> _Problem statement_: Extend the passage on vegetation change in Germany during the subatlantic period, starting after its final sentence.

> _Excerpt to read_:
_ _ _ _ _
During the younger subatlantic (pollen zone X a), whose wet and temperate climate resembled already today's conditions, a mixed or an almost pure beech forest established itself. Anthropogenic influences (i. e. agricultural land uses, grazing and forestry) that date back to the Bronze Age started to become dominant. The actual youngest subatlantic (pollen zone X b) with its wet and temperate climate shows a distinct precipitation gradient with decreasing rainfall from west to east. Natural and indigenous forest communities were severely diminished and more and more replaced by artificially managed forest communities.

In northwestern Germany mixed oak forests take up 40% amongst the total tree pollen during the older subatlantic and are therefore dominant. Afterwards their count starts fluctuating and they are definitely receding during the younger subatlantic. The percentage of elms and limes as members of the mixed oak forests yet stayed constant. Alders receded from 30 to 10%. Pine trees were also receding but peaked during the youngest subatlantic due to forestry. Hazel (15%), birch (5%) and willow (<1%) roughly kept their numbers. Significant was the spreading of beech (from 5 to 45%) and hornbeam (from 1 to 15%). According to H. M. Müller the spreading of beech was caused by an increase in humidity since 550 BC and later favoured by a decrease in human settlements during the migrations.

Herbs like cornflower, atriplex, sorrel and plantago also show a pronounced rise from 15 to 65% amongst the total pollen. Cereals were also on the increase – they augmented from 5 to 30% and clearly document an expanding agriculture during the younger subatlantic.

In northern Germany (Ostholstein) the vegetational evolution was very similar. Remarkable here is the rapid rise of non-tree pollen from 30 to more than 80% (including an increase in cereals from 2 to over 20%) during the younger subatlantic. Amongst the tree pollen the mixed oak forest was able to keep its share of 30%. Alders were also retreating from 40 to 25%. Let alone small fluctuations birch, beech and hornbeam overall conserved their share (hornbeam showed a distinct peak at the beginning younger subatlantic). Pine trees were also augmenting during the youngest subatlantic.
_ _ _ _ _
> _Records_:
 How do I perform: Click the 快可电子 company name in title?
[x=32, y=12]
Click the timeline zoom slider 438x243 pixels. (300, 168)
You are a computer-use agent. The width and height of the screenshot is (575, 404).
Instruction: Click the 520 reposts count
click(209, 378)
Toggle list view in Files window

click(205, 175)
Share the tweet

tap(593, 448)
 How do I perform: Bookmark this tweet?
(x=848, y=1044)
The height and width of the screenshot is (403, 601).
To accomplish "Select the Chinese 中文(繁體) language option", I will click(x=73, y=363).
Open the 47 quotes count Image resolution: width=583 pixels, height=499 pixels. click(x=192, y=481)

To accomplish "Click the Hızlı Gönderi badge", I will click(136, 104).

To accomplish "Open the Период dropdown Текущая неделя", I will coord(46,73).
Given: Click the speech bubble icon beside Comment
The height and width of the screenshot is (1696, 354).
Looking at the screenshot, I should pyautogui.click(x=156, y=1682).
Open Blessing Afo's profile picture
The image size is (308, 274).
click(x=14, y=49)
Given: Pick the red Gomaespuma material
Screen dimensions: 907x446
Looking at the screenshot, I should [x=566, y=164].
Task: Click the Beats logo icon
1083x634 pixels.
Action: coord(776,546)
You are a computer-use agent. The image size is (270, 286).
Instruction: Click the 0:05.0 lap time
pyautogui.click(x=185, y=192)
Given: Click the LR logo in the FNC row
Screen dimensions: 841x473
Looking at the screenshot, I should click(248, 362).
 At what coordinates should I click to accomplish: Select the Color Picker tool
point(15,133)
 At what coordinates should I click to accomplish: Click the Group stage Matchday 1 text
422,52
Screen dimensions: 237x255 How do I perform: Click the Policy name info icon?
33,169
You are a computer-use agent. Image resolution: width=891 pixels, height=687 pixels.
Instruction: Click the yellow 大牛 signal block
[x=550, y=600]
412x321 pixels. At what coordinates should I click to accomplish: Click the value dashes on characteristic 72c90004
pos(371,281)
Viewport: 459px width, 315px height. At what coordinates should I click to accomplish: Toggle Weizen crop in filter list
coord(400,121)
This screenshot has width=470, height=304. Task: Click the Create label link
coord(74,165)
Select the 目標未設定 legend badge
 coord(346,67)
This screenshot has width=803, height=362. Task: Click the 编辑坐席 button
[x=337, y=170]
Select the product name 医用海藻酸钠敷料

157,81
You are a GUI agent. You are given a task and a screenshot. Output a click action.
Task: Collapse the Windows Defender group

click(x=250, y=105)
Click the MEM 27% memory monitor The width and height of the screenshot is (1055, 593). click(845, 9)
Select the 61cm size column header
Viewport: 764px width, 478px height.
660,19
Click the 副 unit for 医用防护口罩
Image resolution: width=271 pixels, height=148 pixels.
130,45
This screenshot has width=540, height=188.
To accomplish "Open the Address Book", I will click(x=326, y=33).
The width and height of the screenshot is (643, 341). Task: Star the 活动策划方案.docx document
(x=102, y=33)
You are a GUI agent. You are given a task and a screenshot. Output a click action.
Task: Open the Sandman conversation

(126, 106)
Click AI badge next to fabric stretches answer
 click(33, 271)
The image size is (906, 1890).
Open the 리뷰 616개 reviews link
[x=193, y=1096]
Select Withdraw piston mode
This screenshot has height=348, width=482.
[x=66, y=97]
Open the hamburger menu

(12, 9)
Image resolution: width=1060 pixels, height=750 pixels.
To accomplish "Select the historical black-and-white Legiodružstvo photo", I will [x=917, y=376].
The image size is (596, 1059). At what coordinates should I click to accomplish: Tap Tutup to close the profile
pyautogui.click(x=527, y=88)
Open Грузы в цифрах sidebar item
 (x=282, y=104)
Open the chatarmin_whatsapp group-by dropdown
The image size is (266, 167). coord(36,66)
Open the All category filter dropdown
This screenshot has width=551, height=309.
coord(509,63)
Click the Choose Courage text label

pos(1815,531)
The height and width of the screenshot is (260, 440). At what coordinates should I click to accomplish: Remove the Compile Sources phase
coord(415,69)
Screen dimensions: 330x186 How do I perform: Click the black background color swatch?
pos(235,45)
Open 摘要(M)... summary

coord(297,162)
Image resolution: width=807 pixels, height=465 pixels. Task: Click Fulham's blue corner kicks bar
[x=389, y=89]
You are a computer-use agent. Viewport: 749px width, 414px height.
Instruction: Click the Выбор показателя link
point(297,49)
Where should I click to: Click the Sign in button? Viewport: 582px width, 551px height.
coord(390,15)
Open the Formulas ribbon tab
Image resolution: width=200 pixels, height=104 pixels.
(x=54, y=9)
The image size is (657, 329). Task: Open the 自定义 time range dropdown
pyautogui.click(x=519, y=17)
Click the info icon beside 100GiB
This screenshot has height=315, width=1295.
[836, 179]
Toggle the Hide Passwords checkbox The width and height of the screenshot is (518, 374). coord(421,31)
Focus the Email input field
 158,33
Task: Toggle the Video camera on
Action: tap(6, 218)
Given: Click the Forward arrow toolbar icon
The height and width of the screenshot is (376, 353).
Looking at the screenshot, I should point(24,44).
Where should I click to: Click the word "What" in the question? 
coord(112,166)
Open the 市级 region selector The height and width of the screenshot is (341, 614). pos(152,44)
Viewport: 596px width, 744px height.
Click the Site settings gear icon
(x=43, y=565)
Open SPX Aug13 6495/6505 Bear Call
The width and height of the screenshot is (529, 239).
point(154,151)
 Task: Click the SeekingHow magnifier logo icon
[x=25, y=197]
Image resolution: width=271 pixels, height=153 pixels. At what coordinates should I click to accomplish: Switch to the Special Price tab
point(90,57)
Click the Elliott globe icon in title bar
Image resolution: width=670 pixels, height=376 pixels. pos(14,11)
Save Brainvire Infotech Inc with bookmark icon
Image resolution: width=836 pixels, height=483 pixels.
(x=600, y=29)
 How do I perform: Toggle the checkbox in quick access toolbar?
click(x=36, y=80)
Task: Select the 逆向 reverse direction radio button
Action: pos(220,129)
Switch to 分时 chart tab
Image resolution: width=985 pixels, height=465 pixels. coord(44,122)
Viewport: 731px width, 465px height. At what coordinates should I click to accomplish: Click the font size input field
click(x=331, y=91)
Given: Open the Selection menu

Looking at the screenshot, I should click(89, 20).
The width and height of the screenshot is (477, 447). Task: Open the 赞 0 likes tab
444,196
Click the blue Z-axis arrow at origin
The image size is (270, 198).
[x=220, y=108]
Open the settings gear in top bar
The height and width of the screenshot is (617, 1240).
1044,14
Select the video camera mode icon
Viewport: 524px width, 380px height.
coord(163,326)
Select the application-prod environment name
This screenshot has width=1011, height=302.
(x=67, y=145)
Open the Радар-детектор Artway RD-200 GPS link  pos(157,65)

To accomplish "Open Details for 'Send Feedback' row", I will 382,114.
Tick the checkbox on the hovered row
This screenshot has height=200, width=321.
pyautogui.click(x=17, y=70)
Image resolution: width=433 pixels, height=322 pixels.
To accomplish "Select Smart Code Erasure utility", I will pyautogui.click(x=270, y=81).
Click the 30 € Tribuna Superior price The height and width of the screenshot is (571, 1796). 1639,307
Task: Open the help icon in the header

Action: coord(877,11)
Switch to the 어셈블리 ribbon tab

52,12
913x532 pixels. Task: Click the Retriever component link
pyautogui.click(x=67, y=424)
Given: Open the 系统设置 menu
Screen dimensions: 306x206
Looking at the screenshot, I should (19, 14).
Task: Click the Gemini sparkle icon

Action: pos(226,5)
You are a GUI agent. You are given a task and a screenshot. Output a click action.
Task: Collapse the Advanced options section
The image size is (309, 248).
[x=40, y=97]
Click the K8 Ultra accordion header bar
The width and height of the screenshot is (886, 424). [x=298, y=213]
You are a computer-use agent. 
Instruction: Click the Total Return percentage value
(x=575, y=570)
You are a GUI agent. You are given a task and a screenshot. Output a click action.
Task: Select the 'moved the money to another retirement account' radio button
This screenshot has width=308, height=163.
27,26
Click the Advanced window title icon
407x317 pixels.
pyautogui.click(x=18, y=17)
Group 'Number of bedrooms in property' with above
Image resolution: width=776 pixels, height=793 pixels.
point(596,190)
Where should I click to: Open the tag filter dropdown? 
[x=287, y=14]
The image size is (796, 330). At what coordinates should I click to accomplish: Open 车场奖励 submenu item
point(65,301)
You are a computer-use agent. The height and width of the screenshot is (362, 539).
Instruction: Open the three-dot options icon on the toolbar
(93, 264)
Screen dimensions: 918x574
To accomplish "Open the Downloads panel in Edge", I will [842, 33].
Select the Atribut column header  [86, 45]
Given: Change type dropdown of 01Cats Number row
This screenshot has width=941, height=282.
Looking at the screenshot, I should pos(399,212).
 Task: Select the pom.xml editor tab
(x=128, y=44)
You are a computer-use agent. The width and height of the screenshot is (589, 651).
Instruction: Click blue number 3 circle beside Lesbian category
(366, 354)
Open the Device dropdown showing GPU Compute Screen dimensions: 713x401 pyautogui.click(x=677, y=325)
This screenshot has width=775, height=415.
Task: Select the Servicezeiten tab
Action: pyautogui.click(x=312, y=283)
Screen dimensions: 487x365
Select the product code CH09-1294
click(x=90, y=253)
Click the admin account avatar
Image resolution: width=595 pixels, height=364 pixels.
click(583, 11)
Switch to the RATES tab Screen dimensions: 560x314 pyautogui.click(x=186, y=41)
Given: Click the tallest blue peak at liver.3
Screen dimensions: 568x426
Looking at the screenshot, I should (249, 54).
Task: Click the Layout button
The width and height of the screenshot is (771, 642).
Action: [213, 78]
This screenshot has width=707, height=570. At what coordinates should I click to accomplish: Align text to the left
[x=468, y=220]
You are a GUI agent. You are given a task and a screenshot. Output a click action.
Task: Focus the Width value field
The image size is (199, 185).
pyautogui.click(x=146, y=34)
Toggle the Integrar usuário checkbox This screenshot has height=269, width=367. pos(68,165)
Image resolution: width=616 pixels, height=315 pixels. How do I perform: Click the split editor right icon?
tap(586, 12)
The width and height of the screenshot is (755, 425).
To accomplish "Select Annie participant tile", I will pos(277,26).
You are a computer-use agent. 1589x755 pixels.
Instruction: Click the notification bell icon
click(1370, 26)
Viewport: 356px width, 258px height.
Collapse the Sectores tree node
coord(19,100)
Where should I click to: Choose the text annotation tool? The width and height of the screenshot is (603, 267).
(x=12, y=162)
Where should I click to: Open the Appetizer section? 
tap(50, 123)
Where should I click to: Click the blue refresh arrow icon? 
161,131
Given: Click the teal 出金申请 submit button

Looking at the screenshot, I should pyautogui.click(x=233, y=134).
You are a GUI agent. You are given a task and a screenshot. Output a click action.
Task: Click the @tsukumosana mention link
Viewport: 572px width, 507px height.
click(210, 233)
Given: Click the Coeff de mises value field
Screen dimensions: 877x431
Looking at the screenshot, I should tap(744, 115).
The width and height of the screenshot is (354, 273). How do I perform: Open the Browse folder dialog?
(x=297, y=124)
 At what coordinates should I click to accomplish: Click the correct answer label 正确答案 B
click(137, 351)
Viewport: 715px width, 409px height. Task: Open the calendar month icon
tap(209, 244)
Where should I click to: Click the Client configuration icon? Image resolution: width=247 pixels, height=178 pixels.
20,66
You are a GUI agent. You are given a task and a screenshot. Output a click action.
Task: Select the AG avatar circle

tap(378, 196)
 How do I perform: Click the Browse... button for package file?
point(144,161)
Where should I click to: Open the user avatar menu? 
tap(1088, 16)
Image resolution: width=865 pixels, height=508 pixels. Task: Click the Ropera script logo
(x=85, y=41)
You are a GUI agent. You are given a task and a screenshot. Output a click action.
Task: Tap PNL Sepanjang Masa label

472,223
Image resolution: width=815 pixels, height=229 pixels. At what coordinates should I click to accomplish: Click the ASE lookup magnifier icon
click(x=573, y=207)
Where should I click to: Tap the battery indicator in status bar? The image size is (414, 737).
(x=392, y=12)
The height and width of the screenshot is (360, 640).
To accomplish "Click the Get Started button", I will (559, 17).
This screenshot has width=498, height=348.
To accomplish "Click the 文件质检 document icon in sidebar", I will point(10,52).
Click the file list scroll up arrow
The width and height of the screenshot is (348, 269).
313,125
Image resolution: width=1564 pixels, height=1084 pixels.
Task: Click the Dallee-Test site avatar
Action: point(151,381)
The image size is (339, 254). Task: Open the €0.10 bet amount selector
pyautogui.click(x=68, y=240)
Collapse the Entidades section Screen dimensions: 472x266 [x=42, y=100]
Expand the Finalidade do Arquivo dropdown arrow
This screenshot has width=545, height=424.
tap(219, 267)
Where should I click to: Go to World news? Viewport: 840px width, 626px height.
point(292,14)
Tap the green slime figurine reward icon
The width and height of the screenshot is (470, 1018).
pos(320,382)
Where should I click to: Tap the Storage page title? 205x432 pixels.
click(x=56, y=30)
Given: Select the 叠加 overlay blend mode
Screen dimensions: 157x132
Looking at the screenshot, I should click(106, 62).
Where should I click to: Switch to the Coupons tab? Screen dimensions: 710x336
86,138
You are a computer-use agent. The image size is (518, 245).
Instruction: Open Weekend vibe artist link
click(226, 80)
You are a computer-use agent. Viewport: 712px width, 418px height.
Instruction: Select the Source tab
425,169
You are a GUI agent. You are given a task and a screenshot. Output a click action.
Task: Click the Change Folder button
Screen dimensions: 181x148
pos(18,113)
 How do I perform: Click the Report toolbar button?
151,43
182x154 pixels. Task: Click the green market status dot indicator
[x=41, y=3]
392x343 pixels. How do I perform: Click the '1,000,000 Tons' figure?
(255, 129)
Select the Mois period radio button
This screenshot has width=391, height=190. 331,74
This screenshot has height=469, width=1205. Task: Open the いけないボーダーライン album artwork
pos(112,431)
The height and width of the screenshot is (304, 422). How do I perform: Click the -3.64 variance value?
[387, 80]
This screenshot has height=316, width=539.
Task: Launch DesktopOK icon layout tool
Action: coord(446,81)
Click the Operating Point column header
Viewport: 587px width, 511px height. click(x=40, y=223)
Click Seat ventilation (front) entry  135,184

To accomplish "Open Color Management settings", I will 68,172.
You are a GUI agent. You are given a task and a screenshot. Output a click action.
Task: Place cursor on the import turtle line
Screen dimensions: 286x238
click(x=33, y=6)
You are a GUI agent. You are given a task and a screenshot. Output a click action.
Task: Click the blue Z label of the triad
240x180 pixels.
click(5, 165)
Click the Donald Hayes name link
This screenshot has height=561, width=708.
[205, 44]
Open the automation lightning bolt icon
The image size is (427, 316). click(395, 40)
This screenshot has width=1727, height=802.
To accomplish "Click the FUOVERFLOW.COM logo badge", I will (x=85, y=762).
_ _ _ _ _
> _Exercise output_:
Several distinct events could be recognized (from young to old):

- spreading of pine trees (K) – at about 1800 – due to forestry
- second beech peak (F 2)
- first beech peak (F 1) – at about 1300 AD, in Lower Saxony already at about 800 AD.
- fifth hazel peak (C 5) – at about 200 to 400 AD – due to climatic reasons

==Fauna and flora==

Faunal diversity has severely suffered since the middle of the 19th century by forced industrialisation and the concomitant pollution of the environment. This trend has reached alarming proportions since 1975. According to the Living Planet Index vertebrates have so far suffered a loss of 40% of their species. Freshwater taxa have even been more severely affected – they have lost up to 50%, mainly due to biotope loss and water pollution. According to NASA, agriculture, fisheries and ecosystems will be increasingly compromised in the Northeastern United States. In the Southeastern United States, increasing wildfires, insect outbreaks and tree diseases are causing widespread tree die-off.